Il m@gm@ costitutivo dell'immaginario sociale contemporaneo
Orazio Maria Valastro (a cura di)
M@gm@ vol.6 n.3 Settembre-Dicembre 2008
LUCIO LUISON: CARO
LUCIO
Augusto Debernardi
augudebe@gmail.com
Collaboratore Scientifico Osservatorio
dei Processi Comunicativi, Associazione Culturale Scientifica
(www.analisiqualitativa.com); Membro del Comitato Scientifico
della rivista M@gm@.
Lucio
Luison, Caro Lucio, ci hai tirato un brutto colpo. Il giorno
del mio compleanno mi tocca assistere alla tua sepoltura.
E con me tutti coloro che ti hanno voluto bene da lontano
e da vicino. Secondo me hai voluto ancora provarci a farci
vedere la caducità della vita e nello stesso tempo esserci-con-noi.
Un’esperienza d’affetto a modo tuo. Eri così sicuro della
scienza, della società della conoscenza, che ti sei speso
ben oltre ed hai spronato e teso a fare nella società un posto
per la sociologia professionale e per i sociologi professionali.

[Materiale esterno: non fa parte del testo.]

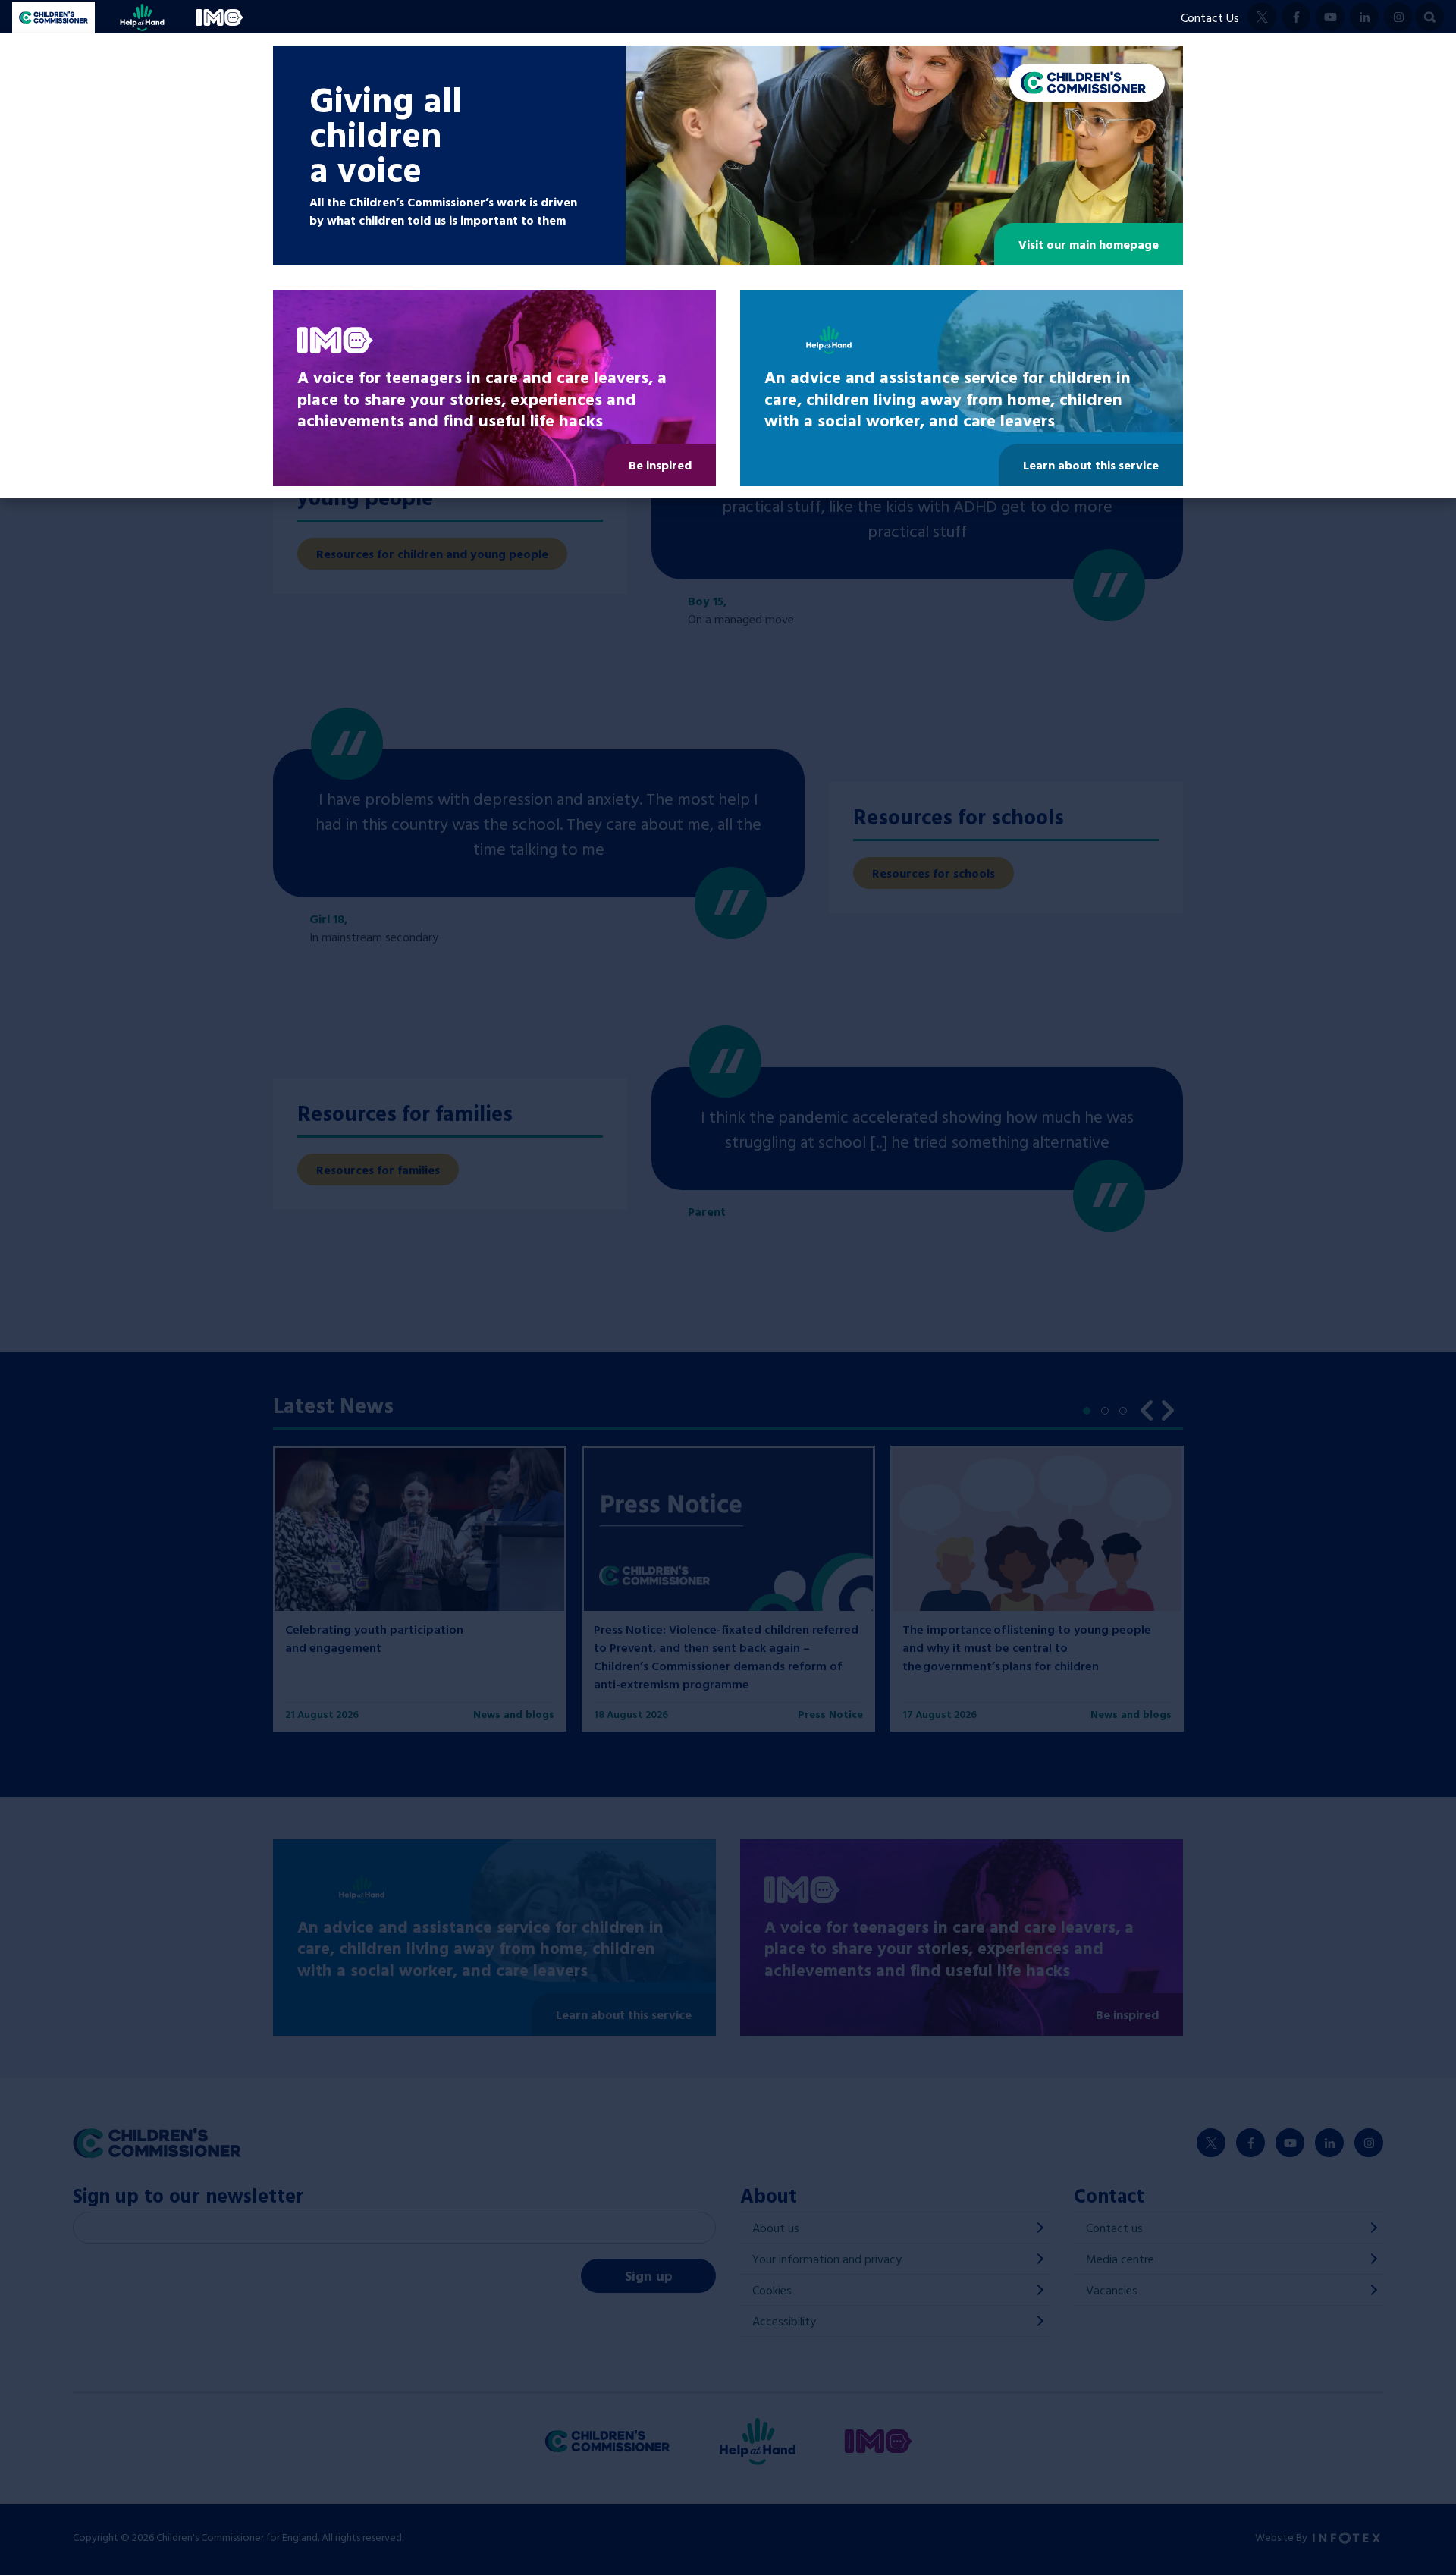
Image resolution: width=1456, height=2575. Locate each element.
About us (775, 2228)
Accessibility (784, 2321)
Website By (1282, 2537)
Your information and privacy (827, 2259)
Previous (1146, 1407)
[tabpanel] (419, 1588)
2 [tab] (1108, 1414)
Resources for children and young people (432, 554)
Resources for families (378, 1169)
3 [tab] (1126, 1414)
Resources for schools (933, 873)
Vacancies (1112, 2290)
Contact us (1114, 2228)
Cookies (772, 2290)
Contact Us (1210, 17)
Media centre (1120, 2259)
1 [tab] (1090, 1414)
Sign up (649, 2276)
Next (1167, 1407)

Ci hai provato. Hai messo su anche delle Associazioni. Hai
provato a fare l’albo professionale dei sociologi che in una
società - più delle corporazioni che della conoscenza - avrebbe
potuto dare una mano alle nuove professionalità. E nella dimensione
della scienza e della sua razionalizzazione, forse, qualche
cosa che ha a che fare con il “falso negativo” ha contribuito
a farti corrodere da quella malattia che tu dicevi contrassegnasse
la famiglia ma sarebbe meglio dire coloro ai quali più eri
legato, fortemente.
Abbiamo fatto tante cose insieme. Lo so, eri affascinato dalla mia dimensione critica e creativa e ti rilassavi nella mia anarchia che mirava solo a depotenziare le rigidità e ad esplorare territori e paesaggi sociali e ne godevi. Godevi di quei contatti con l’emarginazione estrema che ti facevo avvicinare e che tu scoprivi e cercavi di comprendere. Con questa forma di società esercitavi la tua disponibilità e sappi che anche “Edi” ti ricorda sempre ed ha pianto quando ho detto della tua morte.

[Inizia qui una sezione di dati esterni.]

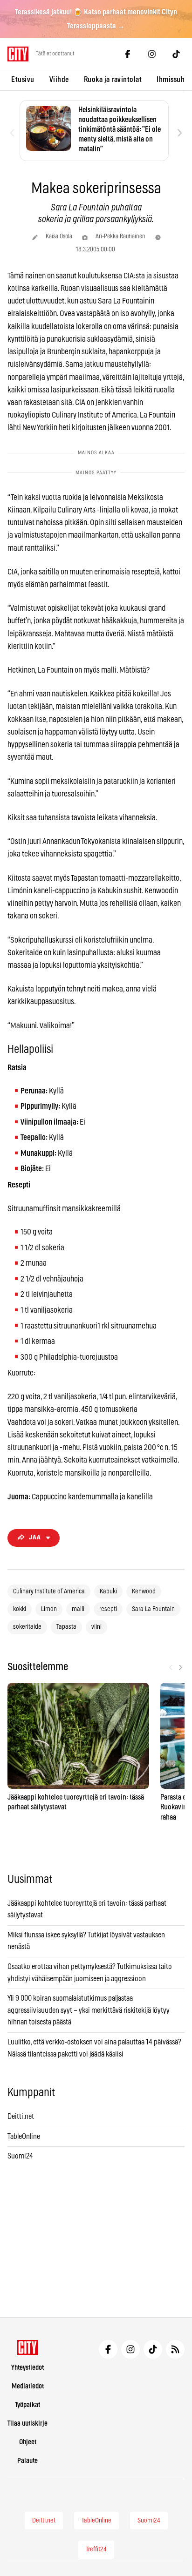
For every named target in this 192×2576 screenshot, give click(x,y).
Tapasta (66, 1627)
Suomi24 (20, 2156)
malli (78, 1609)
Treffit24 (96, 2549)
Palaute (27, 2460)
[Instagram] (152, 54)
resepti (108, 1609)
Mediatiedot (28, 2386)
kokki (19, 1609)
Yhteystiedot (27, 2367)
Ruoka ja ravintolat (113, 79)
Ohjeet (27, 2442)
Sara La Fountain (153, 1609)
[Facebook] (127, 54)
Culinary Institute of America (49, 1591)
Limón (49, 1609)
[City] (27, 2347)
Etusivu (22, 79)
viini (96, 1627)
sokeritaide (27, 1627)
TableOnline (23, 2136)
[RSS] (175, 2349)
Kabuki (108, 1591)
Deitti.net (20, 2116)
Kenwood (144, 1591)
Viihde (59, 79)
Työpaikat (27, 2404)
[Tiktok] (176, 54)
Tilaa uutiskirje (27, 2423)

Mi ricordo che eri stato affascinato dalla sociologia clinica
che avevo studiato in Francia parecchi anni fa e l’hai rilanciata,
con la speranza che servisse a migliorare la qualità dei nostri
sistemi ed organizzazioni. Qualche delusione la devi aver
provata, ma hai taciuto per quel pudore e mitezza che ti contrassegnava
nonostante le schegge dei poteri attorno a te gravitassero
come sempre e dalle quali, negli ultimi giorni, sei stato
protetto a distanza da veri amici.
Le tue pubblicazioni restano a testimonianza di una vita scientificamente
e sociologicamente spesa. Ti sei speso con la Mediazione sociale
ed i tuoi viaggi in Europa ed oltre oceano testimoniano alcune
tue irrequietezze culturali, sincere e profonde, ed il tuo
desiderio di conoscere e ridurre certe aggressività conflittuali.
A te dobbiamo parecchie cose e parecchi contatti. Ma qui, in questa chiesa, dopo aver ricordato che nei tuoi momenti finali non restava a me e Marina che leggere qualche parabola della Nuova Novella, vorrei ricordare l’ultima tua lezione: aver fatto vedere a tutti, negli ultimi tuoi momenti, molto penosi e dolorosi, una fraternità, una relazione familiare, una capacità di coinvolgere tutti coloro che si avvicinavano in un abbraccio empatico a tua Moglie Etta e tuo Figlio Mattia che tu mai hai dimenticato ed eliso dalla tua vita. Come loro del resto.
Un lungo, sincero ed affettuoso addio, sig. Presidente dell’Associazione dei Sociologi professionali d’Italia.
Augusto, un tuo vecchio amico fraterno insieme a tutti i tuoi affetti più veri.